Fill It
All that empty space in your friend's house is just begging to be filled with blocks of your choosing. How much this will annoy your friend largely depends on which blocks you use. Gravel and sand, for example, are very easy to remove; on the other end of the spectrum is obsidian, which, unless your friend has a diamond pickaxe, takes more than four minutes per block to remove.
Drown It
This method of griefing also involves filling your friend's house. Instead of solid blocks, though, you use either water or, if you are feeling particularly destructive, lava. The latter will set fire to anything flammable it touches. Simply empty water or lava buckets all along the underside of the house's ceiling. If using lava, be careful not to die to it.
Wall It Off
Griefing doesn't necessarily have to be destructive. Completely surrounding your friend's house with obsidian blocks leaves it and its contents intact, but makes it difficult at best and impossible at worst for him to enter -- or to leave, if he happens to die and reappear inside the house before he discovers what you've done. Remember to dig underneath his house and place a layer of obsidian there as well to prevent him from simply tunneling under the wall. For added annoyance and difficulty, place lava on top of the obsidian enclosure so it flows down to the sides or make the walls several blocks thick.
Hide It
If your friend is off doing something else and you have a lot of time and dirt blocks on your hands, build a hollow but natural-looking mountain or hill on top of your friend's house. For added effect, plant some saplings on it and grow them into trees instantly using bone meal. If your friend had a road going to his house, remove at least part of it to leave your friend thoroughly confused as to where his house has gone.
Do Some Gardening
For this method, you will need a lot of saplings and a lot of bone meal. Simply plant saplings all around your friend's house and grow them into trees instantly using the bone meal. If there's enough space, you can also grow some trees inside your friend's house, provided it has a dirt floor; if all else fails, you can replace a few floor blocks with dirt, destroy the roof, grow a few trees and then replace the roof as much as possible. You can also use bone meal on grass blocks to grow tall grass and flowers -- something which is sure to annoy your friend if he prides himself on the tidiness of his house's lawn.
Close But Not Quite
Replace some of the blocks in your friend's house -- or all of them, depending on your preference -- with similar-looking ones to confuse and unnerve your friend. For example, you could replace his entire lawn with green wool or hardened clay, or all the wood with a different variety of it.
Booby-Trap It
Set up one or more traps in your friend's house, taking care to ensure they are as well-hidden as possible. One of the easiest ways to do this is to tunnel underneath your friend's house, starting one block below his floor, and place one or more blocks of TNT. The more you use, the bigger the explosion. Once you're done placing TNT, climb back out, fill in the hole and place a pressure plate on the floor of the house on a block that's directly above a TNT block.

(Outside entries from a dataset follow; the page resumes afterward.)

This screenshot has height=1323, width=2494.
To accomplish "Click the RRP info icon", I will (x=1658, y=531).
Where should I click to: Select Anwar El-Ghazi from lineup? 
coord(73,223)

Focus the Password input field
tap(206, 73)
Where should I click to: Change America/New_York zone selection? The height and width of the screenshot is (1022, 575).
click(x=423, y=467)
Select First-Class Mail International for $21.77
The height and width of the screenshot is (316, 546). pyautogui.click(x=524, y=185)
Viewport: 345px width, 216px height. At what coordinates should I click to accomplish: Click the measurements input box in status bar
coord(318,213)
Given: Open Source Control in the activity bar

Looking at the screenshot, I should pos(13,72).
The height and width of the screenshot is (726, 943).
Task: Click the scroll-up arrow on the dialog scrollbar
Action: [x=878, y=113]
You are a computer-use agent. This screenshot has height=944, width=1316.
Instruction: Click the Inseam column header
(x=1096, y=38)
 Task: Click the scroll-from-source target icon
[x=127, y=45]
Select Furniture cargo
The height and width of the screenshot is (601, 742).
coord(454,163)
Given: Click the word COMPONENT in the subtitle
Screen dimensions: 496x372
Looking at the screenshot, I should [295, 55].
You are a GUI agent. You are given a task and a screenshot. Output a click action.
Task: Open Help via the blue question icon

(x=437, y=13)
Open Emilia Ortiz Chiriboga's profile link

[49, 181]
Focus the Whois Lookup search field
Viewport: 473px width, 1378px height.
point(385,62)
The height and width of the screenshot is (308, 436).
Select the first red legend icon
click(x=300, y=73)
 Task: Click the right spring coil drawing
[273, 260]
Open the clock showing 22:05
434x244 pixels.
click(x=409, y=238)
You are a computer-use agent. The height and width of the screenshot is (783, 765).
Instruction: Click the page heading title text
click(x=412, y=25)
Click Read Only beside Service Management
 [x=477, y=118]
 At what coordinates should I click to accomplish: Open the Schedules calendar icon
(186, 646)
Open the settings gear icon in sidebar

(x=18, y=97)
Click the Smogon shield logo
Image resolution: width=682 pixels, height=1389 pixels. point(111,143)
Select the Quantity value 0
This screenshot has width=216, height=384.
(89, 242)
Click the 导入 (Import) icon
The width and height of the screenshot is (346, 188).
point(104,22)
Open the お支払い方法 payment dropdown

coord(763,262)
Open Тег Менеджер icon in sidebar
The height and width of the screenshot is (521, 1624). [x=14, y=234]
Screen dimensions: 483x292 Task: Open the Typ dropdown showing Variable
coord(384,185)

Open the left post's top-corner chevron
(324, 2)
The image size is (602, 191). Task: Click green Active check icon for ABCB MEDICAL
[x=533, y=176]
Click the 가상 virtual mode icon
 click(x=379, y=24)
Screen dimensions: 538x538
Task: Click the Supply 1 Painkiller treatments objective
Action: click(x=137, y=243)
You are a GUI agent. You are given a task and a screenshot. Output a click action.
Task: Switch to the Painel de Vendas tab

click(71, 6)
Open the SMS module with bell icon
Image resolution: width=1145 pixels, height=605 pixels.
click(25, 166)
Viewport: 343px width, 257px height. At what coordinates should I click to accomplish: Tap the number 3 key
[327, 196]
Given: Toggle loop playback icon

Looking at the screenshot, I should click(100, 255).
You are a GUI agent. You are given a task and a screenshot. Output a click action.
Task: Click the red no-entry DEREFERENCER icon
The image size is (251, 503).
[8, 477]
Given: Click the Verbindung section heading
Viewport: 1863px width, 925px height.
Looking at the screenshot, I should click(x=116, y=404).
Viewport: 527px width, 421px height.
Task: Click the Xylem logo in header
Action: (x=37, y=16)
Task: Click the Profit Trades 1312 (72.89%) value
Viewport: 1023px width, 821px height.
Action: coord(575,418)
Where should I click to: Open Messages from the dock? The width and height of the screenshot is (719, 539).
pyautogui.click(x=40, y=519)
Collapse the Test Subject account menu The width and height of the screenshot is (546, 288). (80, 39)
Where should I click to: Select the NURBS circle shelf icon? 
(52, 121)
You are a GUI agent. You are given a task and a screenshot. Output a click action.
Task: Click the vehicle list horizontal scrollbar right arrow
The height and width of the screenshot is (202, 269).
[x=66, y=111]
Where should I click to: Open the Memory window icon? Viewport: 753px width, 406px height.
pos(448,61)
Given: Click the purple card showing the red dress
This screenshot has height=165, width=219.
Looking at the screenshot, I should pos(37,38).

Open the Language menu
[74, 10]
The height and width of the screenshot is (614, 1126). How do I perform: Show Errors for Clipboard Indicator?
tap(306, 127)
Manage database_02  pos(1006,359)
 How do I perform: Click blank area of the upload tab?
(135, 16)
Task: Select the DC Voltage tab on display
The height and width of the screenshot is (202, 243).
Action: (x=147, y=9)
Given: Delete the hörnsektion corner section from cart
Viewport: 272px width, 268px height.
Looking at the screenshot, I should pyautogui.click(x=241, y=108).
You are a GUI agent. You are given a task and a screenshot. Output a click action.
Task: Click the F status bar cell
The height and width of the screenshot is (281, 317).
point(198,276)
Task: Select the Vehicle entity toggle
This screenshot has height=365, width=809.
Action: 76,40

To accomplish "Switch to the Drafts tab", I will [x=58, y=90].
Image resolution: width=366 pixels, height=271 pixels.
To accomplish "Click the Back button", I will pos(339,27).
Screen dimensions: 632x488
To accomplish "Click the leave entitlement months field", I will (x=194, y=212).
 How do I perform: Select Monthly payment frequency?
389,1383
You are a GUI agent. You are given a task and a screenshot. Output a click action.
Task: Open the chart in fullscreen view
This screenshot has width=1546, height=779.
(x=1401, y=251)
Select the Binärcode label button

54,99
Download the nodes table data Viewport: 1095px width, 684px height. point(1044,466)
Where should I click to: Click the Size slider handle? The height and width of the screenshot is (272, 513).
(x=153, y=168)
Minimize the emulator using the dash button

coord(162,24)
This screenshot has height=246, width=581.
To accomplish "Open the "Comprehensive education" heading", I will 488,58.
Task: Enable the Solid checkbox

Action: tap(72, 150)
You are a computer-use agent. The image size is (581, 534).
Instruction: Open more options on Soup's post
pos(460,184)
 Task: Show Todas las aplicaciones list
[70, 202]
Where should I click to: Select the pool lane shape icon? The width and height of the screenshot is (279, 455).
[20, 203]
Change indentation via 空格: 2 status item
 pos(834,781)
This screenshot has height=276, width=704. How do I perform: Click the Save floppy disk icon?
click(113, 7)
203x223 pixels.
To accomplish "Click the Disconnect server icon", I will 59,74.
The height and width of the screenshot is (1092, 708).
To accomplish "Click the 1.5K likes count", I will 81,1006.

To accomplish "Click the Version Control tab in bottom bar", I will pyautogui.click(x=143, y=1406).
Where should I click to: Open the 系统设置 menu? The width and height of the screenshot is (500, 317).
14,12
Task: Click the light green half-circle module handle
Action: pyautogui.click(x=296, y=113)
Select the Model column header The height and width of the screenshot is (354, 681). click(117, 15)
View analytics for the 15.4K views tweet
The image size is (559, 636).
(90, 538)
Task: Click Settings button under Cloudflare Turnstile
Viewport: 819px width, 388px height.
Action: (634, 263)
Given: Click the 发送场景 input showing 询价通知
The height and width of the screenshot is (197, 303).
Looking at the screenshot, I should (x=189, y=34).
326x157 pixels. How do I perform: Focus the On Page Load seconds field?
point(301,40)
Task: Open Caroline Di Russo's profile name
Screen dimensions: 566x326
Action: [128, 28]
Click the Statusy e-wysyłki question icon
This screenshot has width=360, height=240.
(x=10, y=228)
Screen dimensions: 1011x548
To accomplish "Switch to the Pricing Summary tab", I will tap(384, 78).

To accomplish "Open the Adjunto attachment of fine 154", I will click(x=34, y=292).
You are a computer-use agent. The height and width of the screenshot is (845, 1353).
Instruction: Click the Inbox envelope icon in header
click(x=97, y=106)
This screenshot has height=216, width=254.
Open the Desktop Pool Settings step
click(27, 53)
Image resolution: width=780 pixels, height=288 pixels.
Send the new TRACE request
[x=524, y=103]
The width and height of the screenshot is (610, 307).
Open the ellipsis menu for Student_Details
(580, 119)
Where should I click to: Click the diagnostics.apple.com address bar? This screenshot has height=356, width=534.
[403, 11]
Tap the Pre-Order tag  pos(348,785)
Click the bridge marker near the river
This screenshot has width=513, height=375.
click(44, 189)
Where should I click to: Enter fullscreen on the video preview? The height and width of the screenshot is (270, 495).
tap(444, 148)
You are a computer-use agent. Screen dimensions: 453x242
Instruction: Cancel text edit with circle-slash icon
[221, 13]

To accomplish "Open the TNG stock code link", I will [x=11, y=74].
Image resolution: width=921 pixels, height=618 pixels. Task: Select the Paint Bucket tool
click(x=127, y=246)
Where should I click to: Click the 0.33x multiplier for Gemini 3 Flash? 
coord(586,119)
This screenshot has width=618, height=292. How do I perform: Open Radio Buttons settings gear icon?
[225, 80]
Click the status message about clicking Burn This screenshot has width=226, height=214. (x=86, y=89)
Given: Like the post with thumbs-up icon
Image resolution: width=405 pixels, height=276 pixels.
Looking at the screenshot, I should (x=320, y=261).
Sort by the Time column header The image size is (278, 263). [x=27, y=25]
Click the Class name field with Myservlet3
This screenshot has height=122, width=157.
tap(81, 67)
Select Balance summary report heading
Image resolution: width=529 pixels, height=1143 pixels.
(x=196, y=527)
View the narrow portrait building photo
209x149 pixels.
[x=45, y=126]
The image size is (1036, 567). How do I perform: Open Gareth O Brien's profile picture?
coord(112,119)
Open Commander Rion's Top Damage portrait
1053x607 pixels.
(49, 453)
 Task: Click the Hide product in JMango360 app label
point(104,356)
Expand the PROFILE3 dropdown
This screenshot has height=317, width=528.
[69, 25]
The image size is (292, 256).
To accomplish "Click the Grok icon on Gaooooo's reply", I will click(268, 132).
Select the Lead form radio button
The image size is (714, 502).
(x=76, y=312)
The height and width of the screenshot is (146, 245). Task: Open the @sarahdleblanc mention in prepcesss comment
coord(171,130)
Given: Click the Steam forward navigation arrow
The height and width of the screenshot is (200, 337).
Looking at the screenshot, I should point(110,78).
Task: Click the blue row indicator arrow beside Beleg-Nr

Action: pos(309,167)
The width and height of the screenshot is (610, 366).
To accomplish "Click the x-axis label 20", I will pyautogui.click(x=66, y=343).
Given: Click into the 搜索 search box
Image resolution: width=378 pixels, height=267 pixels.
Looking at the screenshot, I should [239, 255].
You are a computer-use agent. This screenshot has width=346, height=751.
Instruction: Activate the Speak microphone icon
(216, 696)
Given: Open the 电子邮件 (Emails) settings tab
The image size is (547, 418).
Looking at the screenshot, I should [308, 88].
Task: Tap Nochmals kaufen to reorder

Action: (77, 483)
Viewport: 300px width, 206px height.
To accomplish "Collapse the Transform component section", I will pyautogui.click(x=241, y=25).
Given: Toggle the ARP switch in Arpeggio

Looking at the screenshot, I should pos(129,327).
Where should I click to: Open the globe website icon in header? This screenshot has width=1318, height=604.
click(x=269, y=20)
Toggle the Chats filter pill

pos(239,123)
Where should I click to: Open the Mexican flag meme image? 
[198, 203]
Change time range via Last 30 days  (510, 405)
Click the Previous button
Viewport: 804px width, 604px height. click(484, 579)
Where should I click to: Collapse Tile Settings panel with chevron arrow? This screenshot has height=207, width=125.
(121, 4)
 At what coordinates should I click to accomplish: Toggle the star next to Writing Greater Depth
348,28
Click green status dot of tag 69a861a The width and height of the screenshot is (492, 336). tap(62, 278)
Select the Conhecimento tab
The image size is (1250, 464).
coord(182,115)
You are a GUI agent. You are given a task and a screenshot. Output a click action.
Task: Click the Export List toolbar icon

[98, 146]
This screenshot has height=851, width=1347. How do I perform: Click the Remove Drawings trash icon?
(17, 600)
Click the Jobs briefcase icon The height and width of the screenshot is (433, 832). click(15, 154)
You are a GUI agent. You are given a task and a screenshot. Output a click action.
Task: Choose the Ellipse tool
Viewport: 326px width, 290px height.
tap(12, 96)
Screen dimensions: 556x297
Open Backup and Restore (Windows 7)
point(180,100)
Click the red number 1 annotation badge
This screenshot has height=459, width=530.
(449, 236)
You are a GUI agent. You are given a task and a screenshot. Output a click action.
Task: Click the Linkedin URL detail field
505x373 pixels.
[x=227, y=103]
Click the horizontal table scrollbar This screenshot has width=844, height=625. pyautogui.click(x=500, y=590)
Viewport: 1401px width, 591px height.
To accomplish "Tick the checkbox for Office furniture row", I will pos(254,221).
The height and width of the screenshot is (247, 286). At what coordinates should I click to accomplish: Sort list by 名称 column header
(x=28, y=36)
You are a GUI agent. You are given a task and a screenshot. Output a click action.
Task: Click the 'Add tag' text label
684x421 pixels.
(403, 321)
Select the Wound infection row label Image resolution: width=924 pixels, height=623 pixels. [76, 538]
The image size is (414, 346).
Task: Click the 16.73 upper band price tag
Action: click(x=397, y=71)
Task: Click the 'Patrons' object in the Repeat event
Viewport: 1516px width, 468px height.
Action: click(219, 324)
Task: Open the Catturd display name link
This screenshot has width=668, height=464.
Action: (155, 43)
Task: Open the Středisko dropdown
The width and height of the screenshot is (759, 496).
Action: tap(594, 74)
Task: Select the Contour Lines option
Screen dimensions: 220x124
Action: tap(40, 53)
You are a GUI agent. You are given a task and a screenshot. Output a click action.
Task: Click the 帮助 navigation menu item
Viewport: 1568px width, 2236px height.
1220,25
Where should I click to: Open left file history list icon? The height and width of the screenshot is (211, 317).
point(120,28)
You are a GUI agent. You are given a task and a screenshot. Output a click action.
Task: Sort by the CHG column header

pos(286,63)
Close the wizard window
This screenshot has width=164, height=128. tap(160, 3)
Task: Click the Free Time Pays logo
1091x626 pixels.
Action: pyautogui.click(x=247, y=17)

Make the pressure plate from a material that blends in with the house's floor, such as wood for a wooden floor, or take advantage of pressure plates that already exist -- for example, your friend may have set up a pressure plate to automatically open his door.
Create Endless Noise
If you're handy with redstone, you can create a mechanism that will make one or more doors open and close endlessly without needing you to interact with it. Place redstone repeaters in two adjacent blocks, facing opposite directions, and then connect them with redstone on both sides. Place a redstone torch next to the redstone to activate the circuit and then remove it to make it self-contained. Destroy one of the redstone tracks and immediately replace it to turn the always-on circuit into an automatic, endless on-off one. Place one or more doors and connect the circuit to them with more redstone. If you do this correctly, each door will be opening and closing automatically, very rapidly. Dig a hole directly underneath your friend's house, set up this mechanism inside and then close up the hole so there is no evidence of foul play. The sound of the doors opening and closing will very quickly irritate your friend. For extra annoyance, encase the mechanism completely in obsidian so it's harder to remove.
Rewire Everything
More experienced players tend to have complicated redstone creations in their houses. If your friend numbers among them and you are handy with redstone yourself, simply go in and rewire all his circuits so they don't work at all, do the opposite of what they were intended to do or have unexpected effects.
Just Destroy It
It might not be very creative, but sometimes you can't beat plain destruction for sheer griefing potential. Set off a huge TNT blast yourself, set fire to anything flammable, demolish the house block by block -- no matter how you do it, the end result is empty space where your friend's house once stood.